Reproduce sin cambios, del texto sobre Incitatus que aparece más abajo, todo lo que va desde "A esos extremos" hasta "y otros caprichos.", ambos incluidos.

------ Sección de texto

Incitatus, por José Domingo Blanco
Autor: José Domingo Blanco | @mingo_1 | mingoblancotv
Las clases de Historia Universal que nos daba el padre José Antonio, en el Colegio Cristo Rey, tenían la particularidad de atornillarse en la memoria de quienes cursábamos la materia con ese profesor. No sólo por lo estricto que era, sino, además, cada clase se convertía en una especie de programa de televisión en vivo, en el cual él era el moderador y nosotros, divididos en dos bandos, debatíamos el tema que ponía en el tapete. El asunto es que teníamos que argumentar – a favor o en contra– y el padre José Antonio intervenía cuando la discusión se acaloraba o para aportar más información. Y esa metodología, muy utilizada en los debates de los modelos de las Naciones Unidas, la Asamblea Nacional o Tribunales de Justicia (civilizados y democráticos, valga destacar) contribuía a que la información nos quedara como cultura general, para siempre.
De estos relatos de historia del padre José Antonio, jamás pude olvidar uno en particular: el día que nos contó de Incitatus, el caballo consentido de Calígula; su purasangre de carreras favorito al que el cruel emperador hizo cónsul. Así como están leyendo: le otorgó un cargo público de mucha importancia para que lo acompañara a regir el destino del Antiguo Imperio Romano.
Era tanta la devoción –y locura– de Calígula por su caballo que no escatimó en rodearlo de lujos y mimos. Tanto así que, algunos historiadores aseguran que Incitatus tenía reservada no una yegua, sino una hermosa mujer de la alta sociedad, para los momentos en los que se le antojase copular. Así de retorcido era Calígula. A ese nivel llegaron las extravagancias y excesos del Emperador. Pero, no deberíamos sorprendernos porque la historia está repleta de locos con delirio de grandeza, que llegan a creerse dioses –y hasta reencarnaciones de héroes patrios– que han vuelto a nacer para cumplir con una nueva misión en la tierra. Maniáticos a los que nunca les han faltado los aduladores de oficio que se hacen eco de las excentricidades con tal de gozar de los beneficios que pueda proporcionarle el perturbado que tiene el poder.
El asunto es que Incitatus, la mascota amada de Calígula, obtuvo su cargo público con el consentimiento del Senado del Imperio Romano que, supongo, estaba fascinado por el hecho de que un “animal” formara parte del gabinete.
A esos extremos llegan los serviles con tal de permanecer dentro del círculo de autoridad. La historia está llena de casos similares o parecidos. Es más, sin irnos tan lejos, aquí en nuestro país, hubo una época en que una morrocoya era noticia. Siempre hay fanáticos, sin sentido del ridículo, para quienes aplaudir las insolencias de su gobernante en jefe es garantía de gracias.
Pero, no se quedaba allí el padre José Antonio cuando hablaba de Incitatus: recuerdo que decía que era tan mimado que su comida era rociada con escamas de oro, lo vestían con mantos púrpura –el color exclusivo de la corte imperial– y le adornaban con collares repletos de piedras preciosas. Sin importar que el pueblo romano estuviese padeciendo carencias y pobreza producto de la malversación de Calígula, quien agotó las reservas financieras del Imperio para satisfacer ese y otros caprichos.

------------
------ Registros de datos

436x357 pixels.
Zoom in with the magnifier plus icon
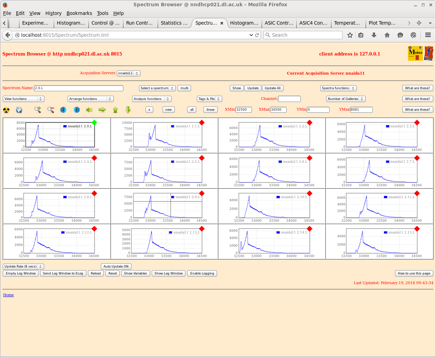[x=37, y=110]

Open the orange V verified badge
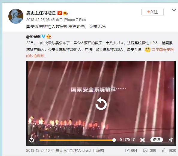(60, 13)

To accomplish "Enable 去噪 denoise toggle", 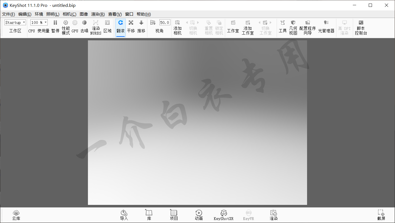I will click(x=84, y=27).
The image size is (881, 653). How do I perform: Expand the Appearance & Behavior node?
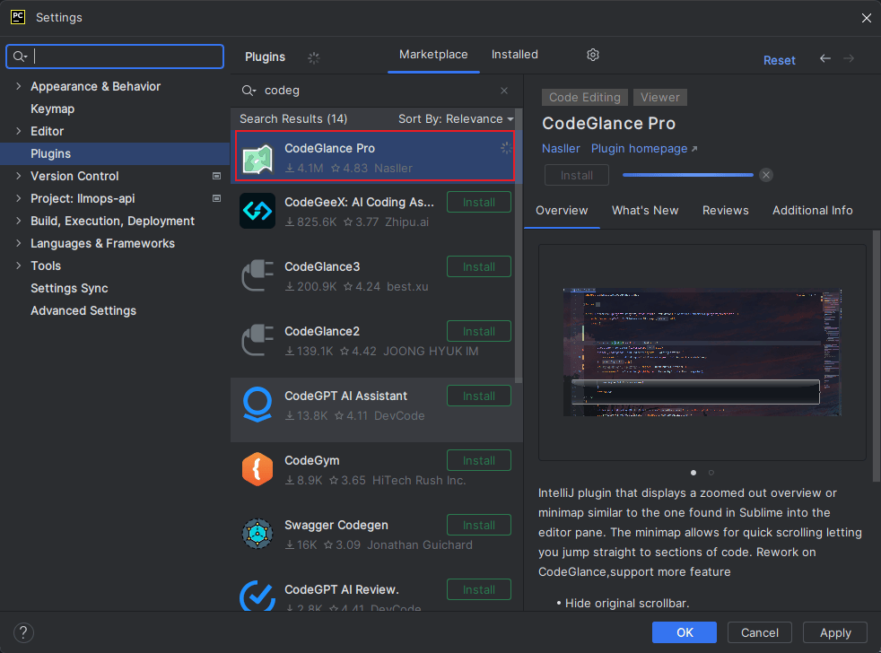(19, 87)
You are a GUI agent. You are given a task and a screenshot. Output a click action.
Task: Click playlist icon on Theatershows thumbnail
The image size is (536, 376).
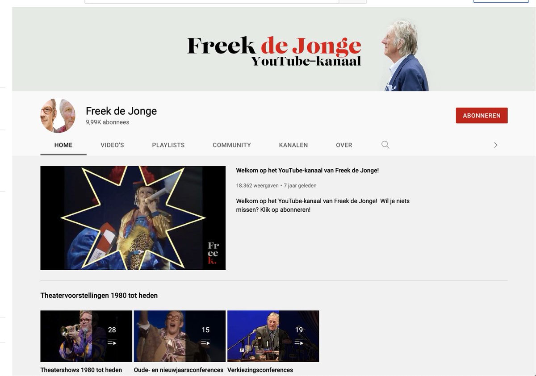point(112,343)
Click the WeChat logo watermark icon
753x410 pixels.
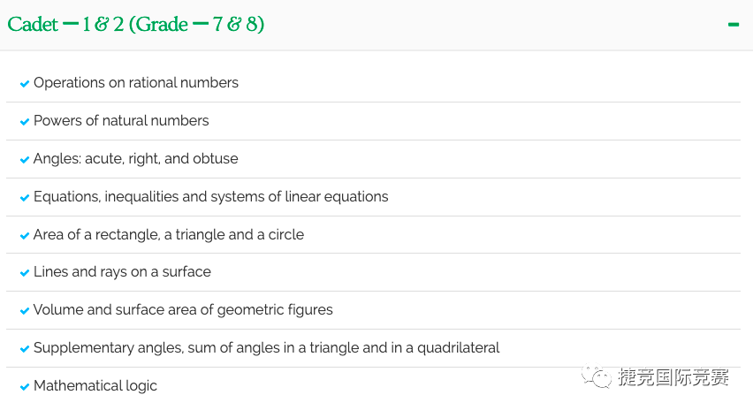pos(596,376)
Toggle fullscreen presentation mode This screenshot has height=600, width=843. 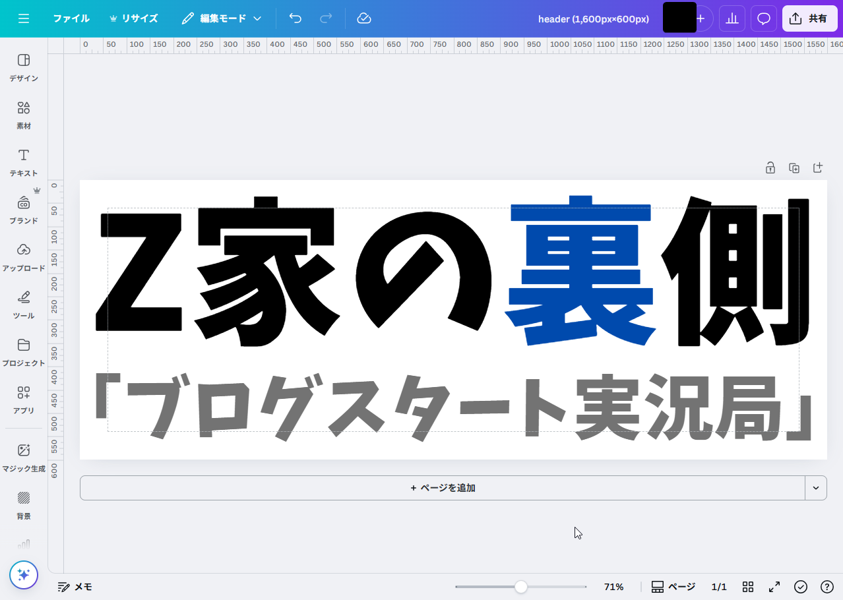tap(774, 587)
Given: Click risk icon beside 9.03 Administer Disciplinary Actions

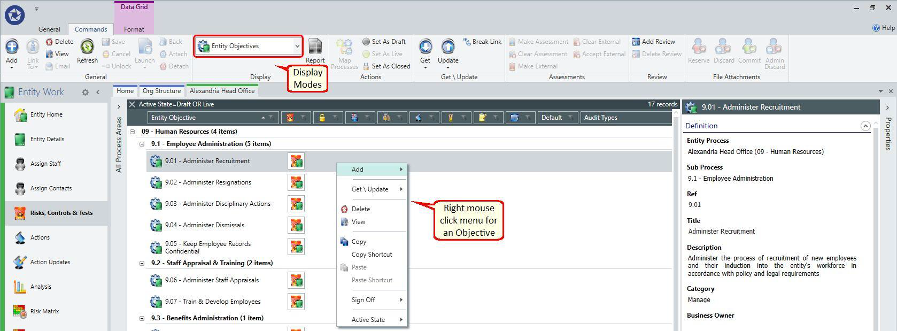Looking at the screenshot, I should pyautogui.click(x=296, y=204).
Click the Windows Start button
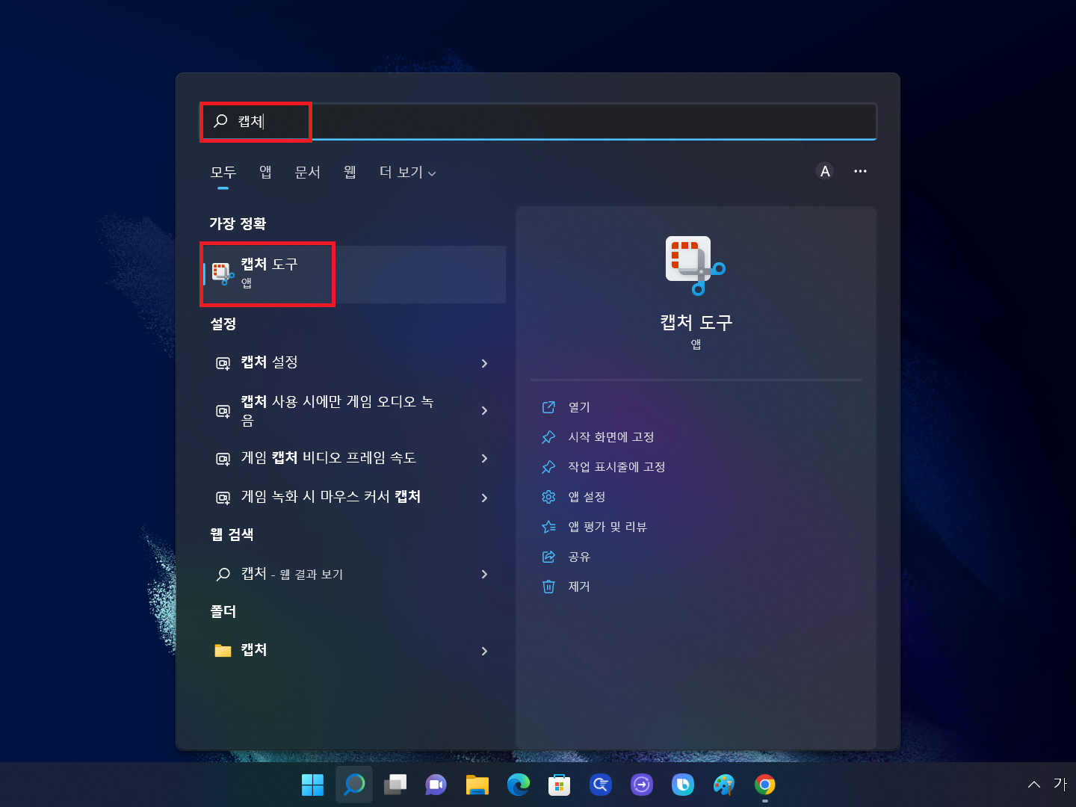The width and height of the screenshot is (1076, 807). 312,785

------------

### Solución:
A esos extremos llegan los serviles con tal de permanecer dentro del círculo de autoridad. La historia está llena de casos similares o parecidos. Es más, sin irnos tan lejos, aquí en nuestro país, hubo una época en que una morrocoya era noticia. Siempre hay fanáticos, sin sentido del ridículo, para quienes aplaudir las insolencias de su gobernante en jefe es garantía de gracias.
Pero, no se quedaba allí el padre José Antonio cuando hablaba de Incitatus: recuerdo que decía que era tan mimado que su comida era rociada con escamas de oro, lo vestían con mantos púrpura –el color exclusivo de la corte imperial– y le adornaban con collares repletos de piedras preciosas. Sin importar que el pueblo romano estuviese padeciendo carencias y pobreza producto de la malversación de Calígula, quien agotó las reservas financieras del Imperio para satisfacer ese y otros caprichos.